L’Associazione Culturale Lamba Doria ha avanzato alle autorità competenti la richiesta di riconoscere ufficialmente il relitto del Regio Rimorchiatore della Marina Militare Curzola come Sacrario Militare. Il rimorchiatore affondò l’11 marzo 1935 al largo di Brucoli, causando la morte di 18 uomini dell’equipaggio, tra cui 3 sottufficiali e 15 marinai, rimasti per oltre ottant’anni nel silenzio della storia.
Il relitto è tornato alla memoria grazie alla scoperta del ricercatore subacqueo siracusano Fabio Portella, che ha individuato lo scafo a 118 metri di profondità, riportando alla luce una tragedia dimenticata e restituendo dignità ai caduti che ancora oggi riposano al suo interno.

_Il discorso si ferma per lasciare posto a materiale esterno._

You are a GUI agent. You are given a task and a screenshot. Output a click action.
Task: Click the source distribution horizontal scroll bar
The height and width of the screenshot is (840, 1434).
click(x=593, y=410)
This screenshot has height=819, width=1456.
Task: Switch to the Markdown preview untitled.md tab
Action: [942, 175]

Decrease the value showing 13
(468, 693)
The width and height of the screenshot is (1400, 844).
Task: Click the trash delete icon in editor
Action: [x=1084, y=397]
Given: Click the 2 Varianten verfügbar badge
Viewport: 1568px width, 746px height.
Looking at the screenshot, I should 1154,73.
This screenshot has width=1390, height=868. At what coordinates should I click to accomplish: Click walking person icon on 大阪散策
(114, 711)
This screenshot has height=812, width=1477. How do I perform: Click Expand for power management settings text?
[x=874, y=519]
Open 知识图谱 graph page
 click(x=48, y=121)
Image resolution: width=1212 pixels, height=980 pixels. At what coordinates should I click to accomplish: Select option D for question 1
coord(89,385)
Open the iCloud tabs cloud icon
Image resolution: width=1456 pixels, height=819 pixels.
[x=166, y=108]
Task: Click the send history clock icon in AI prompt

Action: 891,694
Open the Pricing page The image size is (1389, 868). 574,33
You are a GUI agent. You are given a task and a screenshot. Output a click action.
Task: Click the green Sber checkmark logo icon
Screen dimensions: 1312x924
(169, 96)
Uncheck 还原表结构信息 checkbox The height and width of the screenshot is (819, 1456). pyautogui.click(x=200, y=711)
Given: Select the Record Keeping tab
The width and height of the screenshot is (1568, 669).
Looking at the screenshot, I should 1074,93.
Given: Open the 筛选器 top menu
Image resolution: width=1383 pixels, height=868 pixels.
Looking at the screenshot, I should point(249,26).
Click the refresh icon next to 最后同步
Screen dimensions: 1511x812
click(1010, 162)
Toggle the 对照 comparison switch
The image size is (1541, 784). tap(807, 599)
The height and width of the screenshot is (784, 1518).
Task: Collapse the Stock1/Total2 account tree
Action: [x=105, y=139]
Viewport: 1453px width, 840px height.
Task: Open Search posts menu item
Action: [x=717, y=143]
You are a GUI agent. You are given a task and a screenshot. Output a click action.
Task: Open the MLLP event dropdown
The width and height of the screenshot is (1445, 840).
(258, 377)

Secondo l’Associazione, il riconoscimento del Curzola come Sacrario Militare rappresenterebbe un atto di rispetto e memoria, in continuità con l’iter già avviato per il Regio Sommergibile Veniero, e un doveroso tributo ai marinai periti nell’adempimento del proprio dovere.
La richiesta porta la firma di Alberto Moscuzza, presidente dell’Associazione Lamba Doria e consulente scientifico dello Stato Maggiore della Marina Militare, di Alessandro Maiolino, vice referente regionale, e di Francesco Paci, referente per Augusta.